━━━━━ PROVIDED DATA ━━━━━

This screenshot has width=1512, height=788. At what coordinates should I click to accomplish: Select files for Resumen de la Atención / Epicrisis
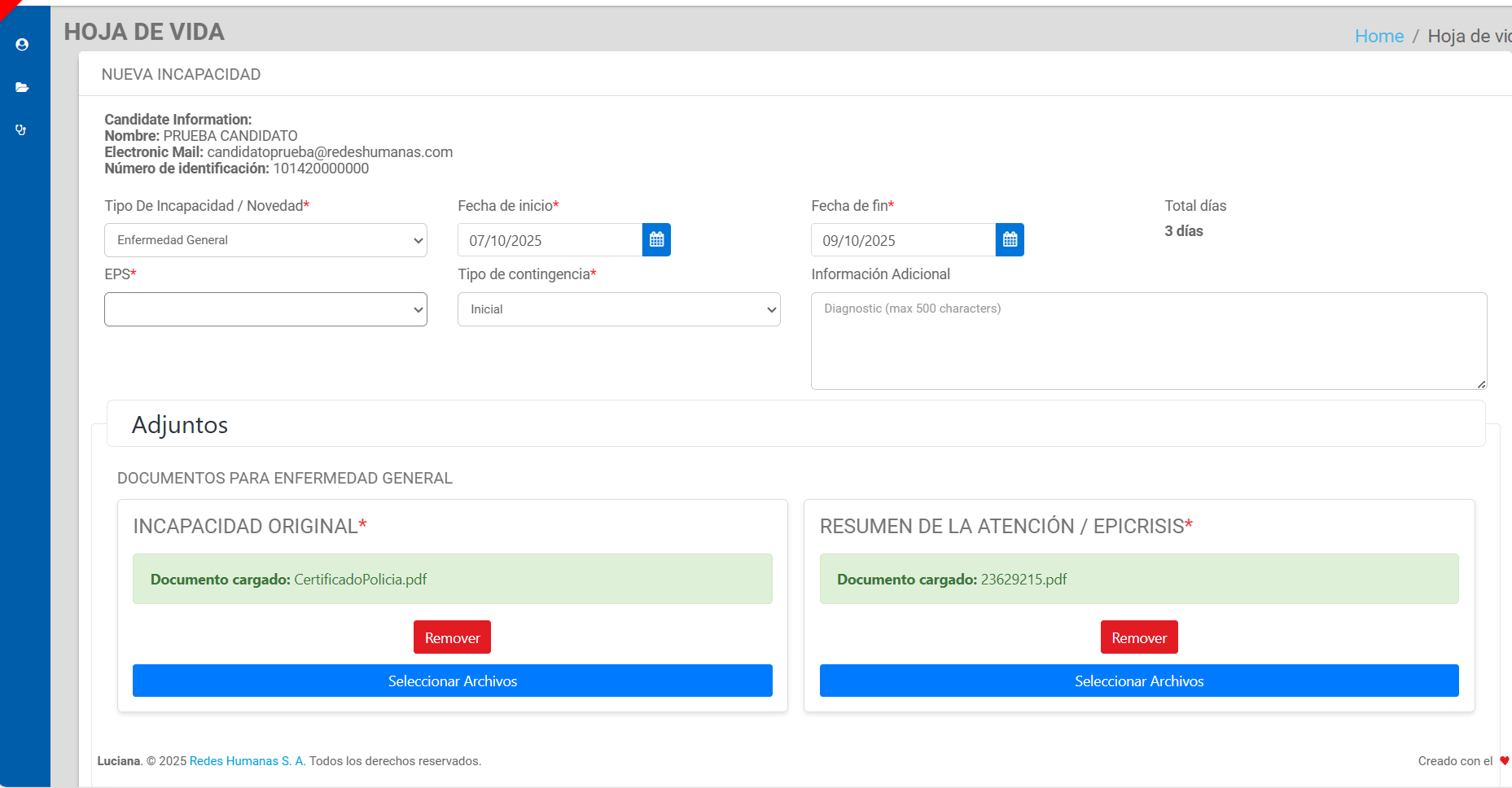pos(1138,681)

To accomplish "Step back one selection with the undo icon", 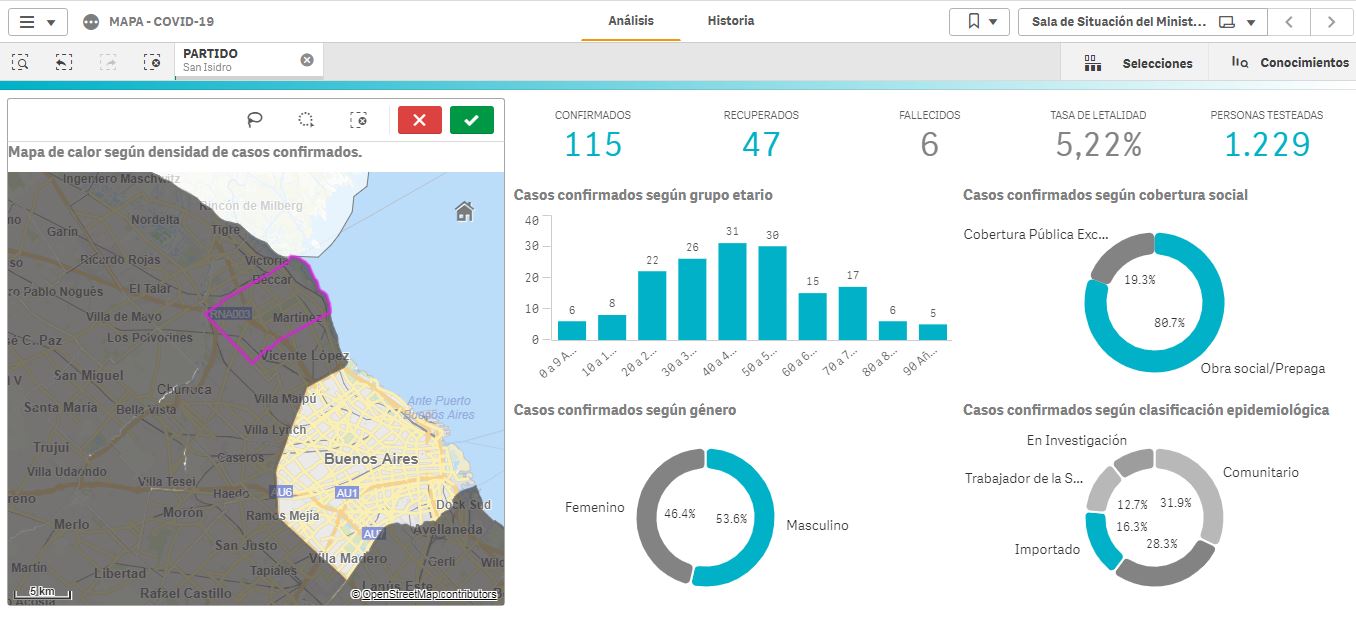I will [x=64, y=62].
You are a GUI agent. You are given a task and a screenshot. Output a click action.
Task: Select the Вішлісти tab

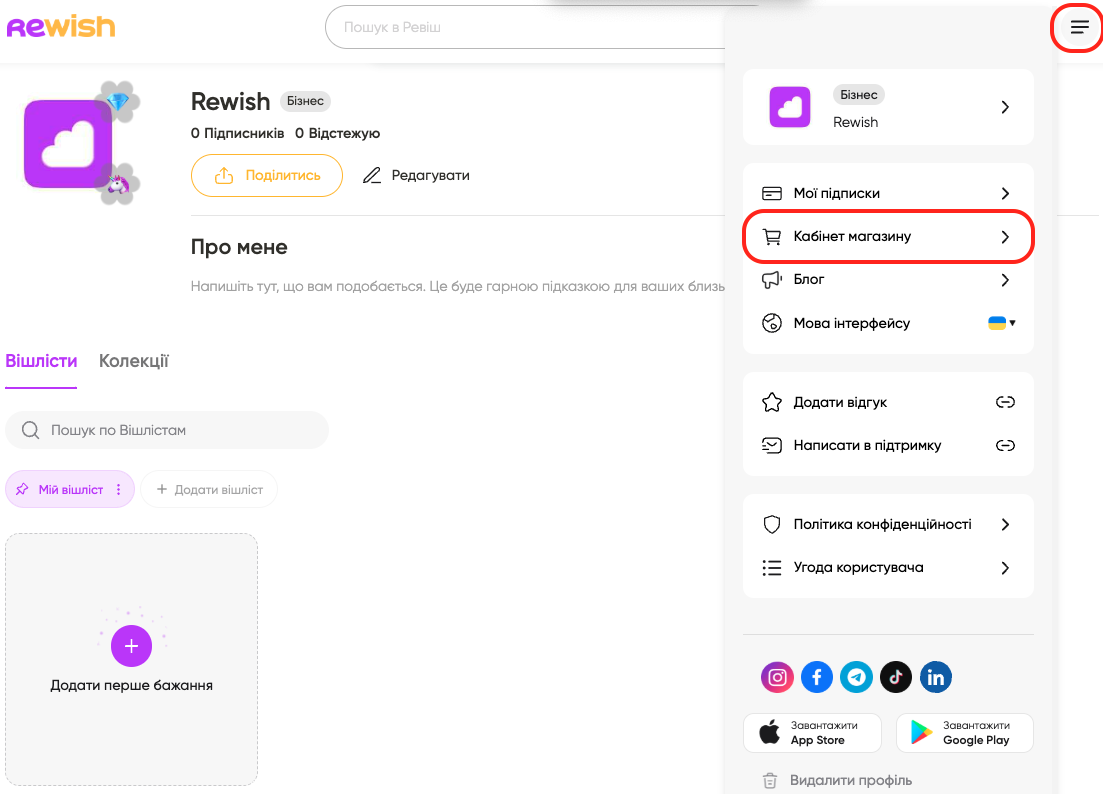click(x=41, y=361)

━━━━━

REQUIRED ACTION: Copy only the lines running from the one that holds "You are a GUI" through the last line of the data, and include both of those lines. Do not copy any pictures.

RESPONSE TO THIS TASK:
You are a GUI agent. You are given a task and a screenshot. Output a click action.
Task: Select the Вішлісти tab

click(x=41, y=361)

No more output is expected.